Но на этом мучения Жасинто не кончились. Он понял, как зыбка власть. Теперь он знал, что не может рассчитывать на вечную поддержку большого человека, а если тот перестанет ее оказывать, кто-нибудь наверняка захочет поднять старые обвинения против него — ведь причин для этого найдется сколько угодно. И он страдал по-прежнему. В каком-то смысле это было странно, потому что мы уже много лет слышали от Жасинто пророчества (иногда очень пылкие) о грядущем бедствии, которое разрушит всю жизнь колонии, сметет с лица земли весь его мир. Человеку, который сжился с этой мыслью и любил пугать ею других, не должны были внушать ни малейшей тревоги угрозы, исходящие от горстки мстительных столичных жителей, в любом случае обреченных. Но катастрофа, которая, по мнению Жасинто, должна была смести всех и вся, оказалась всего лишь своего рода философской мистификацией. Чтобы понять всю шаткость этой идеи, достаточно было взглянуть на нее поближе. На самом деле она имела чисто этическую подоплеку — она нужна была Коррейе для самооправдания, для того, чтобы жить в колонии и одновременно оставаться вне ее. Это была голая абстракция. А крах, который грозил ему теперь, абстрактным не был. Он был вполне реален, его можно было предсказать в малейших подробностях, и к тому же он носил частный характер. Этот удар должен был пасть на него одного, не нарушив покоя и благоденствия всех окружающих.
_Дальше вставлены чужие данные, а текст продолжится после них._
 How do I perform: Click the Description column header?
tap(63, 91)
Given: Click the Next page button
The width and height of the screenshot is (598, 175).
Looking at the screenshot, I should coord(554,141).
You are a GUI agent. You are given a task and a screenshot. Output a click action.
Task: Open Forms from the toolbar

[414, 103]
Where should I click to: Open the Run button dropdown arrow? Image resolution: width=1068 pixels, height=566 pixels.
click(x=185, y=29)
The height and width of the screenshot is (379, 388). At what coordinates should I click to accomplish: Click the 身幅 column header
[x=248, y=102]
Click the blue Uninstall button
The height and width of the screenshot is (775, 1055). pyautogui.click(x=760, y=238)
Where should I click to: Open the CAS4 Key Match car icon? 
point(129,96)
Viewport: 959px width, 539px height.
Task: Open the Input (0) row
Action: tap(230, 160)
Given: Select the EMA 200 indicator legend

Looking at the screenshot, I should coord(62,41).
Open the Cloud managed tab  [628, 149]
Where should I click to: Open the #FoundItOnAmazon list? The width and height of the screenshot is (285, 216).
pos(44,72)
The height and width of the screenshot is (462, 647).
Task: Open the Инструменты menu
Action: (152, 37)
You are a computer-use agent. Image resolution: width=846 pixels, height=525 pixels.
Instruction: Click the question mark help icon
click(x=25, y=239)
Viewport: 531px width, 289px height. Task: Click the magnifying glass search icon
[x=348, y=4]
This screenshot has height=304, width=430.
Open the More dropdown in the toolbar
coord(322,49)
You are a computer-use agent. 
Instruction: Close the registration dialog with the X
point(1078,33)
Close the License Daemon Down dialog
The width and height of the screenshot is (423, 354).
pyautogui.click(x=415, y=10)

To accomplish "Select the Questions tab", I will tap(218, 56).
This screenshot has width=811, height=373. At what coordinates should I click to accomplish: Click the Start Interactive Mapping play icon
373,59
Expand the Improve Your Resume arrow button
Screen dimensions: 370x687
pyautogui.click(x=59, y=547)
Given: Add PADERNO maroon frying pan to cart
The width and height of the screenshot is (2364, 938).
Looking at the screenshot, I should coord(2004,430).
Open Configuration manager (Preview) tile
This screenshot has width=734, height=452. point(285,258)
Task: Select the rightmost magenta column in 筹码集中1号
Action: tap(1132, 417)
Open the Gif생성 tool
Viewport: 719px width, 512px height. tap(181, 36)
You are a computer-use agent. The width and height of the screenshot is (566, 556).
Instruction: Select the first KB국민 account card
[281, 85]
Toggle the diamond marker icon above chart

Однажды в воскресенье, когда подошла наша очередь устраивать ленч, мы отправились на побережье, в ресторанчик с желто-голубой мозаикой на полу. После еды Коррейя пригласил нас всех осмотреть пляжный домик, в который он вложил часть своего капитала. Ни Ана, ни я (так же как и многие другие члены нашей компании) ни разу его не видели, а сам Коррейя сказал, что не был там уже два года. Покинув ресторан, мы снова выбрались на узкую асфальтовую дорогу, идущую вдоль берега, — она напоминала черную корку на песке, — и, проехав по ней немного, свернули обратно к морю, на утрамбованный песчаный проселок, вдоль которого росли ярко-зеленые кусты и тропические миндальные деревья. Потом мы увидели африканскую хижину, по обыкновению крытую травой она сияла на солнце как позолота. Мы остановились. Коррейя крикнул: "Тетушка! Тетушка!" Из-за высокой тростниковой ограды вышла старуха-негритянка в африканской одежде. Коррейя сказал нам: "У нее сын от португальца. Работает у меня сторожем". Он разговаривал с негритянкой громко и добродушно, слегка переигрывая, — наверное, ему хотелось хорошо выступить перед нами сразу в двух родственных ролях, показав, что он не только умеет ладить с африканцами, но и ласков с теми, кто у него служит. Старуха волновалась. Она срывала ему спектакль. Коррейя спросил, где Себастьяно. Себастьяне не оказалось дома. И мы двинулись вслед за Коррейей, который производил много шума, к домику на пляже.
Мы нашли его полуразвалившимся. Оконные стекла были разбиты; от влажного соленого воздуха все гвозди заржавели, и ржавчина расползлась пятнами по выцветшей краске и побелевшему дереву. Створки французских окон на первом этаже были сняты с петель. Из комнаты, которая, наверное, считалась гостиной, наполовину торчала рыбацкая лодка с высокими бортами, стоявшая на подпорках, точно в сухом доке.
Старуха-негритянка стояла поодаль, за спиной Коррейи. Он не сказал ничего. Он просто смотрел. Его лицо как-то странно сморщилось. Он находился за пределами гнева и где-то очень далеко от всего окружающего. Он был беспомощен, тонул в страдании. Я подумал: "Он сумасшедший. Почему я раньше этого не замечал?" По-видимому, Карла, выросшая в женском монастыре, привыкла жить с тем, что я сейчас увидел. Она подошла к нему и, словно нас не было рядом, заговорила с ним таким тоном, каким говорят с детьми, произнося слова, которых я никогда прежде от нее не слышал. Она сказала:
"Мы сожжем все это к е… матери. Сейчас я поеду и достану керосин, мы вернемся и сожжем к чертям всю эту дрянь вместе с этой е… лодкой".
Он ничего не ответил, но позволил ей отвести себя за руку обратно к машине, мимо хижины "тетушки".